The problem of quantity

I shoot more photos in a year than my Dad did in his life. There are more photos of my son's soccer team than were ever taken of my grandfather. (As of 2008 there are 2 billion photos on Flickr, and FIVE billion on facebook).

Until recently the challenge was to get enough data to adequately record the family history. Now we have the opposite problem, an embarassment of riches.

As of very recently, storing it is cheap. Finding something to put it in is now affordable, with home disk drives in the hundreds of gigabytes.

The challenges are managing it, and making it useful.

Managing it

How long does it take to sort through all that data and categorise it?
How to decide what to keep?
How much of it do we want to convert into other formats, such as smaller files or hard copy print or books?
How to make backups and other copies of that much data?
What to - gulp - throw away?

Making it useful

Finding anything in that much data is tough. How to organise and index it all?

And the most important question of all:
How to make it so someone else wants to see it? My wife has whole photo-albums of the same ten people. Our wedding fills another album. That is nice for her, preserving the memory. But who else wants to go through hundreds of similar photographs, especially in fifty years time? One is fascinating, five are interesting, ten....

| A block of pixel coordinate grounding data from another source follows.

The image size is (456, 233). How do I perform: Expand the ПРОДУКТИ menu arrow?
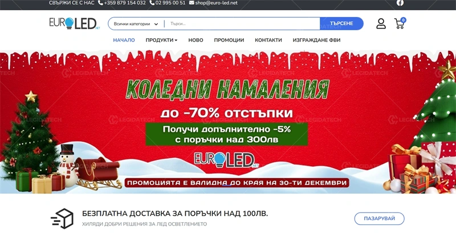(x=176, y=41)
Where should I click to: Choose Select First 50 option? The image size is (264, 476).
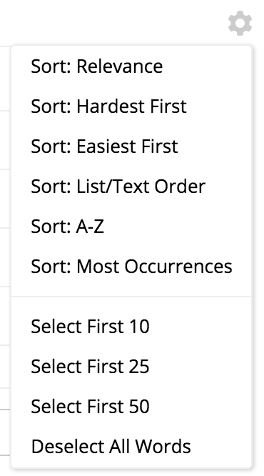click(x=131, y=407)
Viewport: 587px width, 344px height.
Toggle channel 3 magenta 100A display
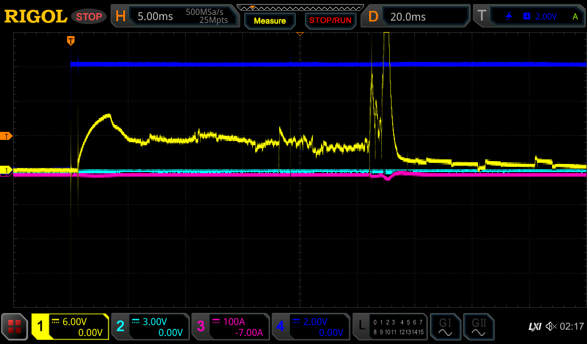click(230, 327)
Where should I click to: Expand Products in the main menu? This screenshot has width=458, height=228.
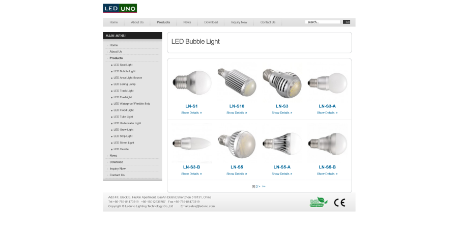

How will they know what they are looking at? or put another way, why should they care? What is the context and meaning of what they are looking at? What makes it relevant to them?

Archiving and presenting

It is valid to create an archive for future generations to mine, to trawl through. If you have time for nothing else, at least store it all in a way that it will survive and still be readable. We should all do that.

But many more descendants will derive much more pleasure and enlightenment if we present a selected extract in a form or forms where it entertains them, engages them, speaks to them across time. This is the real mission of the Digital Family Trunk.